水鏡族(本物)に会ったことのある栞様なら、お分かりなのではありませんか?」


 だから、わたしはルーフィスさんが言っている意味も理解できる。


 純血の精霊族はかなり手強い。

 そして、人間の事情など一定部分は理解してくれるけど、自分が気に食わなければ無視をする。


 だけど、セヴェロさんもマリアンヌさまも、基本的に人間側のルールに従っているのだ。


 確かに、普通の人間からズレた感覚は持っている。

 でも、それだけだ。


 人間の「個性」の枠内に収まっている。


「そうですね。セヴェロさんにしても、マリアンヌさまにしても、人間が作った規則には従っているとは思います」

「はい。勿論、警戒は大切ですが、過剰なまでに怯える必要はございません」


 だから、安心しても気を抜くのはダメってことは分かった。

 でも、気を張りすぎてもいけないらしい。


 なんとも難しい話だ。


「他にも何か気にかかる点はございましたか?」


 重くなっていた空気を換えるかのように、ルーフィスさんが問いかけてくれた。


「他に……?」


 その問いかけの意味を考える。

 いや、気になることはいっぱいあったんだ。


「マリアンヌさまは……、今でもアーキスフィーロさまのことをお好きなんだな~とは思いました」


 今回、マリアンヌさまとお話しして、特にそれを強く感じた。


 人間界にいた時のような熱量はない。

 でも、あそこまで気にかけておいて、何の感情もないとは思えなかった。


 幼馴染として心配というのは、勿論あるだろう。


 でも、そのために幼馴染の家に居候している異性を呼び出して、探りを入れたり、警告したりするのはお節介が過ぎると思う。

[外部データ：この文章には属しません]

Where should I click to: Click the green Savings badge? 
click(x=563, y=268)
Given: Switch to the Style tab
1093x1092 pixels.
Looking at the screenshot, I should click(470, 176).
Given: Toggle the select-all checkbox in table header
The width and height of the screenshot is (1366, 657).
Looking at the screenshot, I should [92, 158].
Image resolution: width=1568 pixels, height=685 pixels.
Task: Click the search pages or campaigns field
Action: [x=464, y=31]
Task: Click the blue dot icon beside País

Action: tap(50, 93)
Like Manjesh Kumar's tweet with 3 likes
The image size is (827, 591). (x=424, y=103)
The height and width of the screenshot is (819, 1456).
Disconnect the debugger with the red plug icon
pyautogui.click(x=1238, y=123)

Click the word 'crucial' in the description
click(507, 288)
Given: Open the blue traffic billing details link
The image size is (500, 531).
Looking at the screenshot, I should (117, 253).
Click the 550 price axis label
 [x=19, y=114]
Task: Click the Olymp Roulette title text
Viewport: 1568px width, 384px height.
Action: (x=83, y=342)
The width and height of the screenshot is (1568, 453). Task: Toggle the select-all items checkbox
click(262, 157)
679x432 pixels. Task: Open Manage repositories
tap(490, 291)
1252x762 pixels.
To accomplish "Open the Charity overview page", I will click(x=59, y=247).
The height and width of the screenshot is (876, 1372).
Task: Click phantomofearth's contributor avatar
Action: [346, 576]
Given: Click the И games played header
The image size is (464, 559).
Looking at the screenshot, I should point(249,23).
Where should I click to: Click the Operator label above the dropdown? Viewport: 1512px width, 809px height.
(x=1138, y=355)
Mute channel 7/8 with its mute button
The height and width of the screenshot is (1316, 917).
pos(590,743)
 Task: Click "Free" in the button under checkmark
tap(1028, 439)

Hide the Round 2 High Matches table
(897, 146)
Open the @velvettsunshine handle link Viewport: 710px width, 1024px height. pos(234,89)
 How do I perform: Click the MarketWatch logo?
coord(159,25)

 これをもし、他のお貴族さまが見たら、余計な勘繰りをされてしまうかもしれないのだ。

 周囲から見れば、幼馴染というよりも元婚約者の印象が強いと思う。


 特にマリアンヌさまが暫くの間、男装されていたなら、尚更だ。


 それを考えると、今回わたしに会うためだけに、結構、貴族令嬢としては危険な橋を渡ったのではないだろうか?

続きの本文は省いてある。